La MDA précise que le temps maximal pour la toilette est de 70min. Le certificat médical de demande du 17/03/22 indiquait que la toilette pouvait alors être réalisée avec difficulté mais sans aide. 30min par jour ont tout de même été accordées, l’intéressée indiquant qu’elle avait besoin d’aide.
Par ailleurs, une aide partielle était constatée pour l’habillage.10min sur 40 étaient ainsi accordées.
Enfin, le certificat médical de demande mentionnait que l’intéressée était autonome pour la prise des repas.
Compte tenu des pathologies présentées et des rendez-vous médicaux nécessaires, les 5 min par jour possibles dans le cadre des démarches liées au handicap auraient pu être ajoutées, portant ainsi le temps d’aide à 45 minutes par jour à compter du 1er juillet 2022. Les documents fournis ne permettent pas de revoir davantage à la hausse le temps d’aide accordé à l’époque. Nous rappellerons au surplus que le ménage et les courses n’entrent pas dans les critères. ».
L’avis du médecin consultant dont les conclusions claires et motivées sont adoptées par le tribunal, au regard au surplus di fait que le plan de compensation établi à la suite de la demande de PCH formée par Mme [P] permettait d’établir le besoin d’assistance de sa fille dans la réalisation de tâches multiples, et alors qu’il est constant que Madame [P] est sous assistance respiratoire 24 heures sur 24, ce qui rend d’autant plus nécessaire qu’une aide lui soit apportée pour la réalisation de ses démarches liées au handicap.
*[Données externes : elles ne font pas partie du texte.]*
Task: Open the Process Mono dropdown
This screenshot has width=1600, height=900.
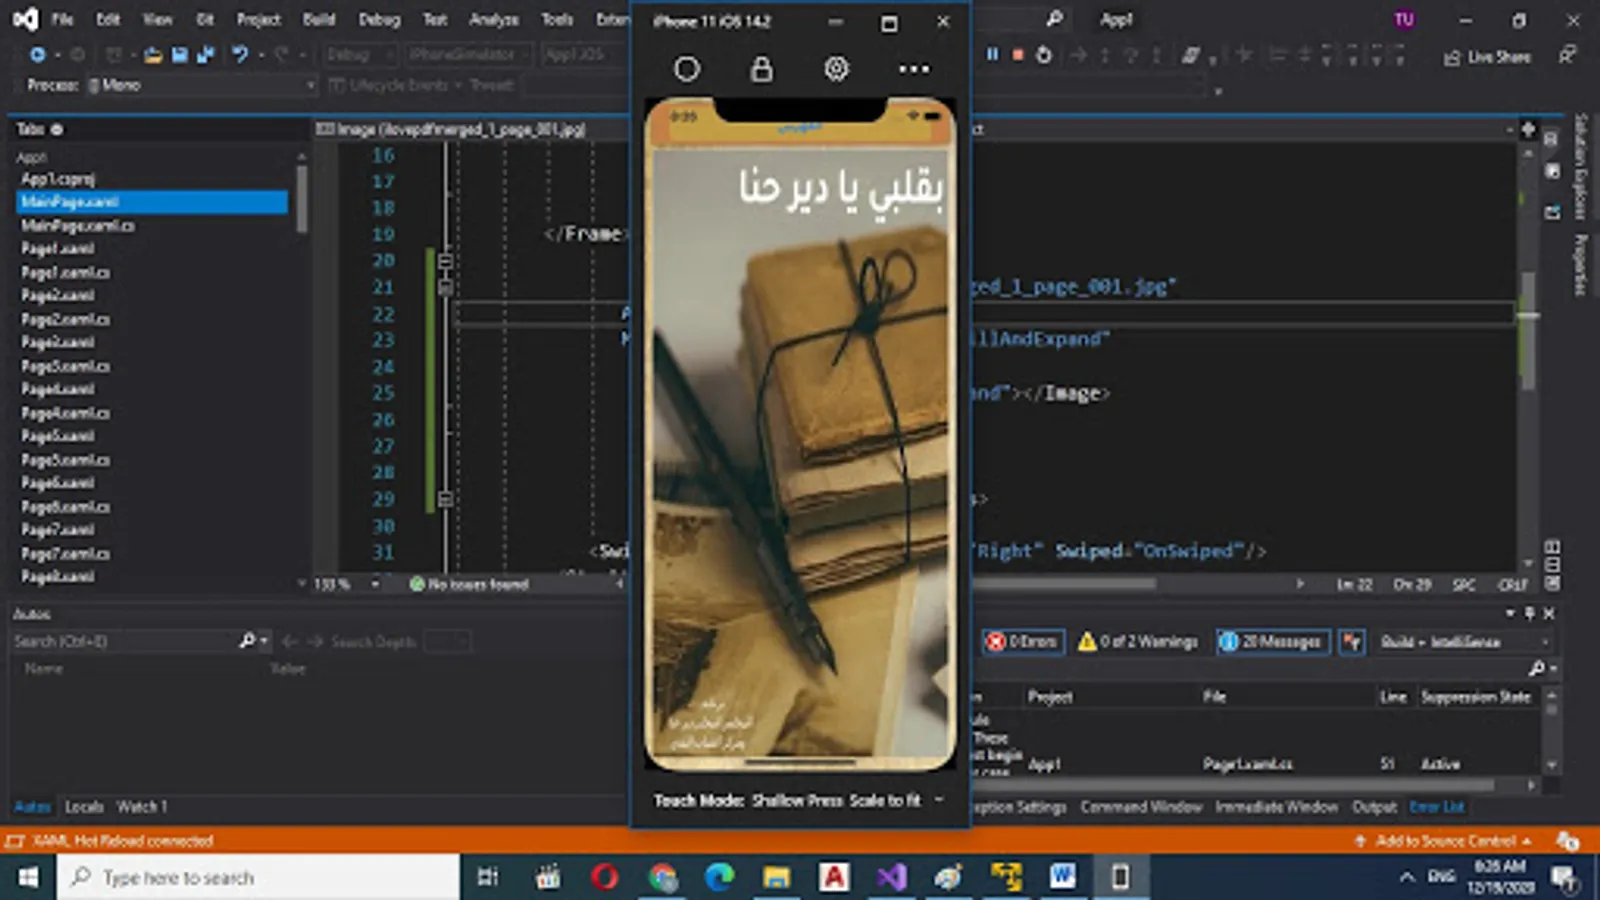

Il convient en conséquence, de retenir que le temps d’aide humaine aurait pu être augmenté de 5 min par jour pour tenir compte du besoin d’assistance dans les démarches liées au handicap.
Sur les frais du procès et l’exécution provisoireEn application de l’article 696 du code de procédure civile, la maison départementale de l’autonomie du Loiret, partie perdante, sera condamnée aux dépens de l’instance.Le tribunal rappelle que les frais de consultation du docteur [O] sont pris en charge par la CNATMS selon l’article L 142-11 du code de sécurité sociale.Enfin, compte tenu de la nature de l’affaire, l’exécution provisoire n’a pas lieu d’être ordonnée.
PAR CES MOTIFSLE TRIBUNAL, statuant publiquement par jugement réputé contradictoire et en premier ressort,
DECLARE recevable le recours formé par Mme [R] [P],
DIT que l’état de Mme [R] [P] justifiait l’intervention d’un aidant familial à hauteur de 45minutes par jour du 1er juillet 2022 au 30 juin 2024,
CONDAMNE la maison départementale de l’autonomie du Loiret aux dépens de l’instance,
RAPPELLE que les frais de consultation du docteur [O] sont pris en charge par la CNATMS,
DIT n’y avoir lieu à l’exécution provisoire du présent jugement.
Ainsi jugé par mise à disposition au greffe le 10 octobre 2025.